Torino, a meno di un mese dalla Liberazione si organizza una sfida tra Juve e Torino. Sembra una buona idea, finché sibila una pallottola sugli spalti

Lo chiamavano Aviatik, come il biplano tedesco della Prima Guerra Mondiale, per via delle bande del paraorecchie che svolazzavano all’altezza delle orecchie mentre correva, giocando nella Juventus dei pionieri, ai primi del Novecento. Beffardo il destino che decise di farlo morire, il 2 dicembre, sotto un bombardamento aereo, nella Torino del 1942. E la fine della sua vita fa incominciare la nostra storia. Perché Pio Marchi, questo il vero nome, non si era limitato a giocare una trentina di partite; della Juve era diventato un appassionato e attivo dirigente che, tanto per dire, aveva pescato Gianpiero Combi, portiere del quinquennio d’oro 1930-1935 e campione del mondo con l’Italia nel 1934. Ed era uno che si faceva volere bene un po’ da tutti, Marchi. Così, nella primavera del 1945, in una Torino ancora dilaniata dall’ultima coda della Seconda Guerra Mondiale, quando decidono di giocare un derby amichevole fra Juventus e Torino, viene naturale a tutti gli appassionati di calcio della città, dedicarlo proprio a lui e farlo diventare la Coppa Pio Marchi. Con il campionato fermo, l’impossibilità di organizzare tornei strutturati, l’estemporanea sfida cittadina diventa una gara quasi ufficiale. Appuntamento il primo aprile allo stadio Mussolini (che nel giro di un mesetto avrebbe cambiato nome), da una parte la Juventus Cisalpina, dall’altra il Torino Fiat. E no, non è un refuso. Inside quelle denominazioni c’è un’altra storia che potenzialmente incrina il secolo degli Agnelli come proprietari della Juve. Durante la Seconda Guerra Mondiale, agli atleti più importanti o famosi, perlopiù calciatori e ciclisti, fu risparmiato il fronte. Andava così: un’azienda assumeva la squadra e formalmente la destinava ad attività legate al conflitto. Un dribbling all’arruolamento obbligatorio che la Fiat del senatore Giovanni Agnelli aveva offerto al già molto popolare Grande Torino di Valentino Mazzola. E perché non alla Juve che era di proprietà della Fiat? In quel momento storico, la Juve non aveva una guida della famiglia Agnelli, dopo la prematura scomparsa del figlio Edoardo, primo Agnelli presidente del club, morto in un incidente aereo nel 1935, la società era stata affidata a varie personalità torinesi.

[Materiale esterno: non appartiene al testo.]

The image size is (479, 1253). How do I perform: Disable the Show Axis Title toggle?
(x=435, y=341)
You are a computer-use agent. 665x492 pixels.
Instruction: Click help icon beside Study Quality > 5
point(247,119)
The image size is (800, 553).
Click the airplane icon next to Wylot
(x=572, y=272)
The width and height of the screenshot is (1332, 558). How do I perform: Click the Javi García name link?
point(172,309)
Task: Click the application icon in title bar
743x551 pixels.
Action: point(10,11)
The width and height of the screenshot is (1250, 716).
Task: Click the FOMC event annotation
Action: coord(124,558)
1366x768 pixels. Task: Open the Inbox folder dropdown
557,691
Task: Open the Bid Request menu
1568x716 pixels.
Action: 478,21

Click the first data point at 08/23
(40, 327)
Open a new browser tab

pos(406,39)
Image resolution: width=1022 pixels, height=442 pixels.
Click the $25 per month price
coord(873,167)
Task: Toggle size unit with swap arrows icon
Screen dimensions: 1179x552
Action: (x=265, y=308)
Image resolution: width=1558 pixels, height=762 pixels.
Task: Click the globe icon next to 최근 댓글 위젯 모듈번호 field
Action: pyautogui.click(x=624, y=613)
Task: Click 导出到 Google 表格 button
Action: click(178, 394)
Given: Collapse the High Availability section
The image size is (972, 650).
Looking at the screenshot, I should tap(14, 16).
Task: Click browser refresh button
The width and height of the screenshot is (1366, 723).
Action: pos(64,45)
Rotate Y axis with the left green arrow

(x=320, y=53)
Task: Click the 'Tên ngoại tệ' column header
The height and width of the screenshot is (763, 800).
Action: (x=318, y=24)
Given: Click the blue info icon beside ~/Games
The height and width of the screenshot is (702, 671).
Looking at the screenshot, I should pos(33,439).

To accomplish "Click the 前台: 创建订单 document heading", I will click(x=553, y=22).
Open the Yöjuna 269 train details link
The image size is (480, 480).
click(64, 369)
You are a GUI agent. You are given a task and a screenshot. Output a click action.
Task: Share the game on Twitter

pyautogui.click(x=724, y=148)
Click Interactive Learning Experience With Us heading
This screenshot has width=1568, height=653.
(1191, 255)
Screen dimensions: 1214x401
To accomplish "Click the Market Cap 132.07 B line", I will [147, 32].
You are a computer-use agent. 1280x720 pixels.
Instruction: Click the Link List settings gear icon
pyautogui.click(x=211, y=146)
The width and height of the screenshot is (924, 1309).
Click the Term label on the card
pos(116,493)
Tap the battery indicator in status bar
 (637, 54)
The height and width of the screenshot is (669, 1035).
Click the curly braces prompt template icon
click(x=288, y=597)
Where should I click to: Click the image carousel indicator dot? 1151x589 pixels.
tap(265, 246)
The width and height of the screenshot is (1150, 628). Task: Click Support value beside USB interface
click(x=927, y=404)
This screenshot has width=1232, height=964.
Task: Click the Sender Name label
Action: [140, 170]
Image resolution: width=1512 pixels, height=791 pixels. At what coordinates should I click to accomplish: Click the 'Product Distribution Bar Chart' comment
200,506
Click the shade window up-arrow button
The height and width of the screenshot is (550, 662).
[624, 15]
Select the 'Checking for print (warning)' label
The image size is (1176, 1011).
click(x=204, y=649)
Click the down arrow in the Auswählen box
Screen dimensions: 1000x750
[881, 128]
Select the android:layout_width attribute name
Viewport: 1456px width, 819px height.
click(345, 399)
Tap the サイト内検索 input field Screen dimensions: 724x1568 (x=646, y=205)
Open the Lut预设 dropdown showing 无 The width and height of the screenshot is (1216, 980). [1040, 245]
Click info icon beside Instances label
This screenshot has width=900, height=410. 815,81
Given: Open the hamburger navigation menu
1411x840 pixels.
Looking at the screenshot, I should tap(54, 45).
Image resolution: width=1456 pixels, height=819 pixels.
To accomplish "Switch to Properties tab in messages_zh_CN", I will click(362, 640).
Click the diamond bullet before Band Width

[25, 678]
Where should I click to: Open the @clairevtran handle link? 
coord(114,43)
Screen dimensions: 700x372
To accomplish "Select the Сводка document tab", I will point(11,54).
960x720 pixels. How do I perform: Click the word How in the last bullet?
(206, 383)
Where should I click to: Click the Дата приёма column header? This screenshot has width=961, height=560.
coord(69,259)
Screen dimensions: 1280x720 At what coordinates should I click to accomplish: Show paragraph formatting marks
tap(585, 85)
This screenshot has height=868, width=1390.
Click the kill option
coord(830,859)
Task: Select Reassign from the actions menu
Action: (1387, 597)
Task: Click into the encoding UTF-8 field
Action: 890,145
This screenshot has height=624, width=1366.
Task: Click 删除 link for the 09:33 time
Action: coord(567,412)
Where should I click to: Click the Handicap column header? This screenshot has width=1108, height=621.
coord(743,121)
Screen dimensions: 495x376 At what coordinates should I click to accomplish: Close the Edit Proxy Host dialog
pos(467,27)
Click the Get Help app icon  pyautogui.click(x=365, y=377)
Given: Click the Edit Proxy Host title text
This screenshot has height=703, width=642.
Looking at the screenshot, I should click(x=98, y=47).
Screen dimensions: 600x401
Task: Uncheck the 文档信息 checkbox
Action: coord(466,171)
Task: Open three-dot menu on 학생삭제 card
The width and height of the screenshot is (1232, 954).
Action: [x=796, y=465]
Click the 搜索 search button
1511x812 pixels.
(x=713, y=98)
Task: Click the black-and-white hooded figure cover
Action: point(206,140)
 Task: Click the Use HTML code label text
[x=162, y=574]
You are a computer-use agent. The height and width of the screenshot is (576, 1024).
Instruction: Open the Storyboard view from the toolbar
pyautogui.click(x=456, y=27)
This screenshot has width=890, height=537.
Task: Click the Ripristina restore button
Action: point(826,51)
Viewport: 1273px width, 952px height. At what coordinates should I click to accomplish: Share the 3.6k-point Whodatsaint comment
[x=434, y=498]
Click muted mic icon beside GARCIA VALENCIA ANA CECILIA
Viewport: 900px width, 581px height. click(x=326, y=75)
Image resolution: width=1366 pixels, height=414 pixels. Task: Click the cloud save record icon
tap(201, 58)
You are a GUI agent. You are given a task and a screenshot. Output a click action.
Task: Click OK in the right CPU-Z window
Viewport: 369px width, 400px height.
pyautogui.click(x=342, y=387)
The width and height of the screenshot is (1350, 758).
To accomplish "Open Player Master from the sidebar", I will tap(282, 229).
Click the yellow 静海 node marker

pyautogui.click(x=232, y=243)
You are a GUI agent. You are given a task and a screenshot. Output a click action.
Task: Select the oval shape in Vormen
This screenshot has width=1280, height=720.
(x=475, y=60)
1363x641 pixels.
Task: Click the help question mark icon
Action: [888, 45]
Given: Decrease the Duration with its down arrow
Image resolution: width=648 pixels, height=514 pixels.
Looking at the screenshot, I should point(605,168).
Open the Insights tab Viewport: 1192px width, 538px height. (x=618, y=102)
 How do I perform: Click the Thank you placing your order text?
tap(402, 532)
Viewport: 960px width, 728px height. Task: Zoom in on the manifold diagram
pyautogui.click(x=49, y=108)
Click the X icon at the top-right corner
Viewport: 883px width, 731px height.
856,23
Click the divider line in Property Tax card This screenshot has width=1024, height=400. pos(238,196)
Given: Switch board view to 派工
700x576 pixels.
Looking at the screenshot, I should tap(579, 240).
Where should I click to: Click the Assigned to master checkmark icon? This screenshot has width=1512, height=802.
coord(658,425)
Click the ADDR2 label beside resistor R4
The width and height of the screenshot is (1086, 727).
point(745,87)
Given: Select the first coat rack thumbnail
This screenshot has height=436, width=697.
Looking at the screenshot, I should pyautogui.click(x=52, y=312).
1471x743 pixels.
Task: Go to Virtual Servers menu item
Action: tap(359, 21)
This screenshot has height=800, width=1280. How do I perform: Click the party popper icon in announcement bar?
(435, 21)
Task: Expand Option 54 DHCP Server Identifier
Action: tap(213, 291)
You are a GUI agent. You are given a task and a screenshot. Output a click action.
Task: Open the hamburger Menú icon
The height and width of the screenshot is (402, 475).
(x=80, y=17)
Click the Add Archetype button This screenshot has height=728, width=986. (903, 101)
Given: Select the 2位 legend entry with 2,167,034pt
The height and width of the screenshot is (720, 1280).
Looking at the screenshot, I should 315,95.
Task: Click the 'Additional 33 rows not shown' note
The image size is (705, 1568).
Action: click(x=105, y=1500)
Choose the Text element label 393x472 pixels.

"La Juve appartiene alla tua famiglia"

Prima a un comitato diretto dal leggendario barone Mazzonis; poi al conte Emilio de la Forest de Divonne, un dirigente del partito fascista torinese, che sostanzialmente faceva da reggente; infine a un amico della famiglia Agnelli, Piero Dusio, uno che nel 1923 aveva dato un parere favorevole all’acquisto della Juve da parte della Fiat. Dusio era un personaggio sopra le righe, pilota, sportivo, imprenditore visionario, sempre in anticipo sui tempi, che nel 1944 aveva fondato la Cisitalia, casa produttrice di veicoli sportivi e aveva preso in carico la Juventus. Sarà lui a “riconsegnarla” al ventiseienne Gianni Agnelli, nel 1947 con una frase divenuta leggenda “La Juve appartiene alla tua famiglia, è ora che te ne occupi tu”. Ma a chi apparteneva il club durante il periodo bellico? E perché la Fiat aveva dato “rifugio” al Toro e non alla Juve? Non ci sono registri per verificare la proprietà (la Juve fu reimmatricolata alla Camera di Commercio nel 1947 dall’Avvocato), ma la tradizione di famiglia racconta che il senatore Agnelli non voleva smaccatamente favorire la “sua” squadra e, quindi, fare un gesto di rispetto e sportività nei confronti del Torino, sapendo che, comunque, Dusio avrebbe garantito la difesa della Juve, di cui era tifoso e dirigente creativo.

Il derby a ogni costo

A lui si deve una seconda maglia originalissima: bianca con i bordini neri e una gigantesca J che campeggia sul davanti. Quando la squadra indossa la tradicional divisa bianconera, quella bianca con la J va al portiere. Settant’anni prima della rivoluzione del logo, condotta da Andrea Agnelli, Dusio aveva avuto l’intuizione che quella lettera così particolare potesse diventare originale marchio del club. Ecco, quindi, che il primo aprile del 1945 non è uno scherzo questo derby invertito, con il Toro che veste le maglie granata con una, non enorme, ma leggibile, scritta Fiat. Torino in quei giorni vive in bilico come buona parte del Nord Italia. Ci sono ancora i tedeschi, ci sono truppe repubblichine, ci sono partigiani e ci sono ancora dei bombardamenti. Il fatto che, in un clima come quello, venga in mente di organizzare una partita testimonia la meravigliosa ricerca della consuetudine, salvifica in ogni conflitto. La normalità cercata anche attraverso la follia. Il calcio, d’altronde, è stato uno dei grandi protagonisti della Seconda Guerra Mondiale. Le leggendarie sfide tra prigionieri e soldati; l’epopea dell’Ajax, squadra del ghetto; la strenua resilienza dei campionati nazionali, con partite giocate sotto le bombe, raccontano la forza emotiva dello sport che più di tutti ha attraversato e attraversa qualsiasi barriera, da quelle sociali a quelle ideologiche, scolorando perfino le divise di eserciti nemici.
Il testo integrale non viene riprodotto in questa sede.